» REQUIRED TASKS:
[A] Reproduce the passage on delirium in intensive care survivors from "Critical illness survivors" up to and including "Journal of Medicine.", replacing "delirium" with "acute confusion" throughout.
[B] Continue the passage on delirium in intensive care survivors from the point at which it ends.

» GIVEN PASSAGE:
Critical illness survivors who experienced a long period of delirium during an intensive care unit stay can have long-term global cognition and executive function scores similar to those seen in traumatic brain injury and Alzheimer’s patients, according to a multicenter prospective cohort study.
The finding of an association between longer duration of delirium and worse long-term global cognition and executive function was independent of sedative or analgesic medication use, age, preexisting cognitive impairment, the burden of coexisting conditions, and ongoing organ failure during ICU care, Dr. P.P. Pandharipande of Vanderbilt University, Nashville, Tenn., and his colleagues reported. The findings were published Oct. 2 in The New England Journal of Medicine.
Of 821 patients with respiratory failure, cardiogenic shock, or septic shock who were treated in a medical or surgical ICU, 6% had cognitive impairment at baseline and 74% experienced delirium during their hospital stay. Median global cognition scores at 3 and 12 months as assessed by the Repeatable Battery for the Assessment of Neuropsychological Status (RBANS) were 79 and 80, respectively.

» DATASET ENTRIES:
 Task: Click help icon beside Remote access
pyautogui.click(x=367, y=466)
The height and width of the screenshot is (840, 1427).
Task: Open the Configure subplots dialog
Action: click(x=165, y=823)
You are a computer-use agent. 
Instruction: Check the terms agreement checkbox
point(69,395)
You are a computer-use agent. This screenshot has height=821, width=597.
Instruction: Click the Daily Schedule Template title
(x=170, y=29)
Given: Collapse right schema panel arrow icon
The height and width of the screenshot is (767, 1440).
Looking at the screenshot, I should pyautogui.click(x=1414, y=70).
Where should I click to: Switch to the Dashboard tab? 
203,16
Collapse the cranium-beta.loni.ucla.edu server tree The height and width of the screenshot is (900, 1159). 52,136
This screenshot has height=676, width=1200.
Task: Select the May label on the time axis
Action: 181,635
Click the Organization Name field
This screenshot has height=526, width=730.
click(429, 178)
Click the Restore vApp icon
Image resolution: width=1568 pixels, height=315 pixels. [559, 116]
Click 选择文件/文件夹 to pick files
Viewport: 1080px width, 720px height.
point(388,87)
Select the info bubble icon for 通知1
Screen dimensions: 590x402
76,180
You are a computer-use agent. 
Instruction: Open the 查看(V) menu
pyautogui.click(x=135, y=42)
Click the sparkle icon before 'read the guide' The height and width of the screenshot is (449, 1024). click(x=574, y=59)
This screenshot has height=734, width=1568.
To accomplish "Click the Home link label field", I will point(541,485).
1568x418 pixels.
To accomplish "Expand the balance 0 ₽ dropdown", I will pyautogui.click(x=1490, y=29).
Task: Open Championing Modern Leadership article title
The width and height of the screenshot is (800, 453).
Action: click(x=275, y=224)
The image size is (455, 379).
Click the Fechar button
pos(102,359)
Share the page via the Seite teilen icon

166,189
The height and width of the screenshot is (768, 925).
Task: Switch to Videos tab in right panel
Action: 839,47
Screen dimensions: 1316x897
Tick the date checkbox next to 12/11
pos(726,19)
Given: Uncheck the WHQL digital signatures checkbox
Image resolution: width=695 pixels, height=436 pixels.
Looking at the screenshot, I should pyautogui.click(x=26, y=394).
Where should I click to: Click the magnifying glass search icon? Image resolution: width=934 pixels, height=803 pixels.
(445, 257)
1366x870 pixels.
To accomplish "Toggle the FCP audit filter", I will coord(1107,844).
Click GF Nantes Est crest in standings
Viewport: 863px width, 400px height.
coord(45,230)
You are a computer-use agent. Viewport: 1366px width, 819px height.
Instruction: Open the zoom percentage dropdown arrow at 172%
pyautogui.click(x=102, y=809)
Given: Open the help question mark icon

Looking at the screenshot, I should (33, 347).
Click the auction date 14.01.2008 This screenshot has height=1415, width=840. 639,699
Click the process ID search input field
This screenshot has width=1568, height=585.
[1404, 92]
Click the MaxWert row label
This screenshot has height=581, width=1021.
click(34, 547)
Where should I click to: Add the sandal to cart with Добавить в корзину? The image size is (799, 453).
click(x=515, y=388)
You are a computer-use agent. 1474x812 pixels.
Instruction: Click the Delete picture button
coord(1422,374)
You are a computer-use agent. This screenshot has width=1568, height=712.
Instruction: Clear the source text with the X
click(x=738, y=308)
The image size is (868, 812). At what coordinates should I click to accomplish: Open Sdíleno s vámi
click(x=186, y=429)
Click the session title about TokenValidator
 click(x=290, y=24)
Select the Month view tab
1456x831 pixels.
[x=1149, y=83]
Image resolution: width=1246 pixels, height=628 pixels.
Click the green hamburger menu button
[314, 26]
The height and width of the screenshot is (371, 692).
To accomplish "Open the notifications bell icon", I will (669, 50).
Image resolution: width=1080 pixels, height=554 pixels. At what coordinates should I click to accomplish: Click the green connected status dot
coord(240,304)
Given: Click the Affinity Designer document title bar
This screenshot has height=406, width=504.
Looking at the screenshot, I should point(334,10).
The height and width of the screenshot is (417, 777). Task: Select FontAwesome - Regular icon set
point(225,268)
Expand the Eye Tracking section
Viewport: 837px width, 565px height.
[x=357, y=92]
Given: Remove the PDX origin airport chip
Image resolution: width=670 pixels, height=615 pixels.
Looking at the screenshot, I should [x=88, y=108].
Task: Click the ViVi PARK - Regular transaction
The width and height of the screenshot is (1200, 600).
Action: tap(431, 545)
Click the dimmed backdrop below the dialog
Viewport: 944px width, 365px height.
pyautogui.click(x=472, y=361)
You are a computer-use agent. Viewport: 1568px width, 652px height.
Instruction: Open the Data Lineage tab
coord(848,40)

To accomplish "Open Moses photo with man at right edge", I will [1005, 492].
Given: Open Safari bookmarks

» RESPONSES BY TASK:
[A]
Critical illness survivors who experienced a long period of acute confusion during an intensive care unit stay can have long-term global cognition and executive function scores similar to those seen in traumatic brain injury and Alzheimer’s patients, according to a multicenter prospective cohort study.
The finding of an association between longer duration of acute confusion and worse long-term global cognition and executive function was independent of sedative or analgesic medication use, age, preexisting cognitive impairment, the burden of coexisting conditions, and ongoing organ failure during ICU care, Dr. P.P. Pandharipande of Vanderbilt University, Nashville, Tenn., and his colleagues reported. The findings were published Oct. 2 in The New England Journal of Medicine.

[B]
"These scores were approximately 1.5 [standard deviations] below the age-adjusted population mean of 100 plus or minus 15 and were similar to scores for patients with mild cognitive impairment. At 3-months, 40% of the patients had global cognition scores that were worse than those typically seen in patients with moderate traumatic brain injury, and 26% had scores 2 SD below the population means, which were similar to scores for patients with mild Alzheimer’s disease," the investigators reported.
The deficits occurred regardless of patient age and persisted to 12 months, with 34% and 24% of patients demonstrating scores similar to those for patients with moderate traumatic brain injury and for patients with mild Alzheimer’s disease, respectively, they said (N. Engl. J. Med. 2013;369:1306-16).
Duration of delirium was significantly associated with worse global cognition and significantly worse executive function at both 3- and 12-month follow-up. For example, patients with a 5-day mean duration of delirium had mean RBANS scores that were 6.3 points lower at 3 months and 5.6 points lower at 12 months than those with no delirium. They had Trails B executive-function scores that were 5.1 points lower at 3 months and 6.0 points lower at 12 months.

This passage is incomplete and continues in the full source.